ANN ARBOR, Mich. — Ohio State found itself in a familiar position on Saturday as it headed to the halftime locker room trailing Michigan 14-10.
For the third consecutive season, the Buckeyes had played Michigan relatively evenly, putting themselves in a position where one strong half of football would push them to the Big Ten Championship Game. But just as the first half felt all too familiar, so did Ohio State’s inability to get stops when it mattered most.
After receiving the second half’s opening kickoff, Michigan tacked on a field goal to give itself a 17-10 lead. Ohio State drew even on the ensuing drive, scoring a touchdown to tie the score for the first time since the game was scoreless in the first quarter. Finally, Ohio State had seized momentum after seemingly fighting an uphill battle all afternoon following Kyle McCord’s first-quarter interception that set up Michigan’s first touchdown and a 7-0 lead.
The Ohio State defense responded by promptly giving the lead right back to Michigan as the Wolverines marched 75 yards on seven plays to regain a 24-17 lead. Michigan went on to add a field goal late in the third quarter to put Ohio State in a 10-point hole it was never able to escape.

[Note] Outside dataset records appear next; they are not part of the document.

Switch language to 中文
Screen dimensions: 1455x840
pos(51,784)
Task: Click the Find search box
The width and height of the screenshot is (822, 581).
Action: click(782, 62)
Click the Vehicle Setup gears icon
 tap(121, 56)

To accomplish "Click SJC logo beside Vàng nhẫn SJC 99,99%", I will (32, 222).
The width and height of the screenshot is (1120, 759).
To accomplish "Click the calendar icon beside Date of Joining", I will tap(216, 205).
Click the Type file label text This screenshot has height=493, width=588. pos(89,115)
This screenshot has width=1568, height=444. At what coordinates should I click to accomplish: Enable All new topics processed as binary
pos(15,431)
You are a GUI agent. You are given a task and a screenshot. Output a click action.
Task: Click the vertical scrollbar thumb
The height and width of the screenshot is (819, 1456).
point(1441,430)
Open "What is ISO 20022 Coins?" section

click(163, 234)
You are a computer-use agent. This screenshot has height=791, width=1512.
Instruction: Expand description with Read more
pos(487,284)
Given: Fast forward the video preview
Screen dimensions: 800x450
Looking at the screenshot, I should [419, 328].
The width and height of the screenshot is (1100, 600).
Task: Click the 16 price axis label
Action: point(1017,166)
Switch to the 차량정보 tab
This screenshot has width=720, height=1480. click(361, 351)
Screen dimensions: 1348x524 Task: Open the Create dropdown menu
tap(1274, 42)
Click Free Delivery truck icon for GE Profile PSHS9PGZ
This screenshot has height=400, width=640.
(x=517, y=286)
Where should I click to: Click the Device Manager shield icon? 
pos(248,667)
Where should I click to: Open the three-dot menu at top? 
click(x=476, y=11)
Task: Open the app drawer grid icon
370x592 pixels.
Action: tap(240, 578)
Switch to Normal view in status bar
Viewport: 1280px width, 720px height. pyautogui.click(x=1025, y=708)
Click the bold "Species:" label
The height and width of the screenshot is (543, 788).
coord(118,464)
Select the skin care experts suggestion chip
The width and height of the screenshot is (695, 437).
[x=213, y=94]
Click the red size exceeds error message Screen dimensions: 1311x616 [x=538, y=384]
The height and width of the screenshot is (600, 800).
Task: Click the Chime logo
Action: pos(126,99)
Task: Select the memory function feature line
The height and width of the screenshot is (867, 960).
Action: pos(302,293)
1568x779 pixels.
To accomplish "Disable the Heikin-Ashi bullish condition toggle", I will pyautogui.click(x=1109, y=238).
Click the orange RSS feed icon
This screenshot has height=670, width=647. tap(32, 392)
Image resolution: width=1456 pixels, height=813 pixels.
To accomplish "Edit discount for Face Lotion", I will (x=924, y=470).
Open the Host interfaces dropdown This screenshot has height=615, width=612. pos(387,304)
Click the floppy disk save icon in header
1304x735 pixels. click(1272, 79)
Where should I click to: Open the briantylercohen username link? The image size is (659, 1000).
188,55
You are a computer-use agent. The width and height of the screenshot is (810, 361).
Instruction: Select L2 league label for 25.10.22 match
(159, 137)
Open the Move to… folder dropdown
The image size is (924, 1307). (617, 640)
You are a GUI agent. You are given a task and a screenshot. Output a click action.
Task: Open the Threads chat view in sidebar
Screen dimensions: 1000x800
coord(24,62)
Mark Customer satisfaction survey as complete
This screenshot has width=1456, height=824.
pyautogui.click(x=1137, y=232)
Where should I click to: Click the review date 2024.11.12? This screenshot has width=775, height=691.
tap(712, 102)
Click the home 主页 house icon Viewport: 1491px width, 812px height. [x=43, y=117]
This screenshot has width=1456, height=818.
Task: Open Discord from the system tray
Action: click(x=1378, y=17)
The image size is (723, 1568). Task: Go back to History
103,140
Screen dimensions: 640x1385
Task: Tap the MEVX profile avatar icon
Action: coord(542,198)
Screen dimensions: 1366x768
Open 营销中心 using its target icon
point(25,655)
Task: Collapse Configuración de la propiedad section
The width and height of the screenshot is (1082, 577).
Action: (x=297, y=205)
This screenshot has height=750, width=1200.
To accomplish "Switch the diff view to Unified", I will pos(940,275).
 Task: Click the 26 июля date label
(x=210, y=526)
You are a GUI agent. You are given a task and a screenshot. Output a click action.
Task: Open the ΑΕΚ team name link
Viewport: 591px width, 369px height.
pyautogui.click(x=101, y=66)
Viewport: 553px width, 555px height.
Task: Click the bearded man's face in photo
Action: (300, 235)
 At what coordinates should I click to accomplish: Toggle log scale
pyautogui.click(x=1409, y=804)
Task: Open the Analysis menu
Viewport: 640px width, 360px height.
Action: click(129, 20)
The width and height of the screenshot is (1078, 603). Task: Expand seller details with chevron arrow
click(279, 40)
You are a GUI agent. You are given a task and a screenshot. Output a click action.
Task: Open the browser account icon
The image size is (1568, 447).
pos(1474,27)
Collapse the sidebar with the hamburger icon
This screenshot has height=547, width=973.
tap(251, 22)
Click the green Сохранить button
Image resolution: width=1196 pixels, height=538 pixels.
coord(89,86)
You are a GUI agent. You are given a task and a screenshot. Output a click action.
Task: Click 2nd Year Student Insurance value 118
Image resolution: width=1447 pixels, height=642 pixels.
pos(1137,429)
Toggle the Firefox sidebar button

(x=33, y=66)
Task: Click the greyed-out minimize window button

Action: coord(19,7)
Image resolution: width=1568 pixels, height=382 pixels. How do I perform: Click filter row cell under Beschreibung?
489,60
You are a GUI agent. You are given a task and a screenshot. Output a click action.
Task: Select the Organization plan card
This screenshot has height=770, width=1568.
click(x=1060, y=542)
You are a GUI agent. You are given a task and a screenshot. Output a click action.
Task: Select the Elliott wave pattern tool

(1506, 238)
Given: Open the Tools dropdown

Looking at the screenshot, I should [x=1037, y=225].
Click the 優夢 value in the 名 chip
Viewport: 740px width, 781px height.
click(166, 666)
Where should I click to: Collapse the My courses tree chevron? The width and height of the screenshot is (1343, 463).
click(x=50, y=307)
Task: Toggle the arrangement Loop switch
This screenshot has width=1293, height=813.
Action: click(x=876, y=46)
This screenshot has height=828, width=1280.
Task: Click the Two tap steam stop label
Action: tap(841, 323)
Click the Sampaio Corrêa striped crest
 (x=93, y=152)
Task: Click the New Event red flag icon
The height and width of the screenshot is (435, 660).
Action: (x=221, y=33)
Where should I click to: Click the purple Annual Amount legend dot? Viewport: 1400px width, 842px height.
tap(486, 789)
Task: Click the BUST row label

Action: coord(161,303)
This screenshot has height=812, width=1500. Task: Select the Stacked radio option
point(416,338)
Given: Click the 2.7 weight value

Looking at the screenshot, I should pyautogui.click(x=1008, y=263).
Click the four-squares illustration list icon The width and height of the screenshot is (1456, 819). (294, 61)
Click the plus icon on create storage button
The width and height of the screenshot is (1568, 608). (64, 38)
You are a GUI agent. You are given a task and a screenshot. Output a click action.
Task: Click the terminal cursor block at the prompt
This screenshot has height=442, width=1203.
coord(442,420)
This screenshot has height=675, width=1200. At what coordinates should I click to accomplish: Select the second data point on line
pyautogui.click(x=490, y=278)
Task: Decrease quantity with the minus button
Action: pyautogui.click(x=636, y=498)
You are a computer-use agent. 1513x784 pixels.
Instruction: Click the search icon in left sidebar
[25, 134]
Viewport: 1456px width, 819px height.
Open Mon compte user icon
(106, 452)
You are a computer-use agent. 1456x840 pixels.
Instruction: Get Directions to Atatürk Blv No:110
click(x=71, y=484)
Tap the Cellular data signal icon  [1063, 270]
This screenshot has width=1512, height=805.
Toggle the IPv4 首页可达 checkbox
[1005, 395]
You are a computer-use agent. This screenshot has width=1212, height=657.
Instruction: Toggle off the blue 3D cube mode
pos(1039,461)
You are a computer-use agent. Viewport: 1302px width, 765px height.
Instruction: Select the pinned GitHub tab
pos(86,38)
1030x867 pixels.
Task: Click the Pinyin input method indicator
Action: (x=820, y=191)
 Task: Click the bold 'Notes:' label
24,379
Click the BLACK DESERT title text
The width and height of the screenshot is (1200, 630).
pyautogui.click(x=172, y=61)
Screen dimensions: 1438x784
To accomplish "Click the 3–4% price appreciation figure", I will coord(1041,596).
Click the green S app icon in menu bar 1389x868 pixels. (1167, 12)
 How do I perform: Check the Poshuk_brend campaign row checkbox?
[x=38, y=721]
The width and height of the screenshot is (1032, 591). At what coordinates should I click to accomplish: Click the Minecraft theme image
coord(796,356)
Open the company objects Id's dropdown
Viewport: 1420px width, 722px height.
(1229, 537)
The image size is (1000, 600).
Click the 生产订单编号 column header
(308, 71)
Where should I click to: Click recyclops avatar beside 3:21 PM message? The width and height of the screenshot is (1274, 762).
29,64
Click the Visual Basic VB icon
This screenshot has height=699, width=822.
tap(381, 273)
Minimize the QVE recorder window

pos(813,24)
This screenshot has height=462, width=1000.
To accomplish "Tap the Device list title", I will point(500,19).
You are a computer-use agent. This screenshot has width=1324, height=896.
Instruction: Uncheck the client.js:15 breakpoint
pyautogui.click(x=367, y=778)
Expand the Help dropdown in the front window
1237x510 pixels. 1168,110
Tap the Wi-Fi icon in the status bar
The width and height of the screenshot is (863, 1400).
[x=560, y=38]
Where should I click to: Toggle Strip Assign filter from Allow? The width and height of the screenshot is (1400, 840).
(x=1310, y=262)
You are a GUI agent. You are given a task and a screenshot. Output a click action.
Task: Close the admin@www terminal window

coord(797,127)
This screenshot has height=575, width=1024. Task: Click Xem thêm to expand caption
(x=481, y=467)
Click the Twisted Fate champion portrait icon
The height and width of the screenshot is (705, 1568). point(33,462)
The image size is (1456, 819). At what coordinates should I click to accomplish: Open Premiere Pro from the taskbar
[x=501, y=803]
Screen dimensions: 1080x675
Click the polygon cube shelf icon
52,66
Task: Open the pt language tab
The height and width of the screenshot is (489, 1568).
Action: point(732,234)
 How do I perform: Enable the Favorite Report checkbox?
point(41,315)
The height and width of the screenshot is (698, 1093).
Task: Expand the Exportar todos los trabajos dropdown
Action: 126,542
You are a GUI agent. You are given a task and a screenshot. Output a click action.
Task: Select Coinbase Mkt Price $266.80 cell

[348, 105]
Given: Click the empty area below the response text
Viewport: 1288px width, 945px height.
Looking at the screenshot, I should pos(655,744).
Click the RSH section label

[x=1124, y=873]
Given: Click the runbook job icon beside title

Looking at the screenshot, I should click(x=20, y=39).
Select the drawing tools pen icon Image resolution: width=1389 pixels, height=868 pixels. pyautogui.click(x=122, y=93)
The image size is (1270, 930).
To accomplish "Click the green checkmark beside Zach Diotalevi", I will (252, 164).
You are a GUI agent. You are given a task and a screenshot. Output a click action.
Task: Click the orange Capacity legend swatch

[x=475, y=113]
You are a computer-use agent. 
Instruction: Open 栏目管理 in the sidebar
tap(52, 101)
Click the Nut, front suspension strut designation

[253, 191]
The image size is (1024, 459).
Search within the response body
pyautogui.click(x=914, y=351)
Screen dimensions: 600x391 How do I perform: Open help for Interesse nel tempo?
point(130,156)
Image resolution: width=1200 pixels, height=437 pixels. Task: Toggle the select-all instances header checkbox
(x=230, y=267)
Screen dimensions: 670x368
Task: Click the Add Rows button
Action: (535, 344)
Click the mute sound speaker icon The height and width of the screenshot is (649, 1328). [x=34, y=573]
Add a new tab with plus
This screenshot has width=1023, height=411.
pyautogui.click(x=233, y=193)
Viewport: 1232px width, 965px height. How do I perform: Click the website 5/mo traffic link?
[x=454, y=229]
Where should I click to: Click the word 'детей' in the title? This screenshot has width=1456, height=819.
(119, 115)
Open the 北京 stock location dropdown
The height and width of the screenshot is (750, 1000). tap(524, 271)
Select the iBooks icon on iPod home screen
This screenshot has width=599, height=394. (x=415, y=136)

McCord’s 14-yard touchdown pass to Marvin Harrison Jr. cut the Michigan lead to 27-24 midway through the fourth quarter, and Ohio State once again found itself in position to potentially take its first lead if its defense could muster just one stop.
Instead, Michigan proceeded to string together a staggering seven-minute drive that all but crippled Ohio State’s chances of winning and, in many ways, represented the slow death of its championship hopes. Michigan converted three first downs on the drive while forcing Ohio State head coach Ryan Day to burn all of his timeouts.
The Ohio State defense did manage to achieve the bare minimum of forcing Michigan to kick a field goal, but the damage had already been done as the 30-24 deficit forced McCord and the offense to get a touchdown with just a minute of the clock with which to work.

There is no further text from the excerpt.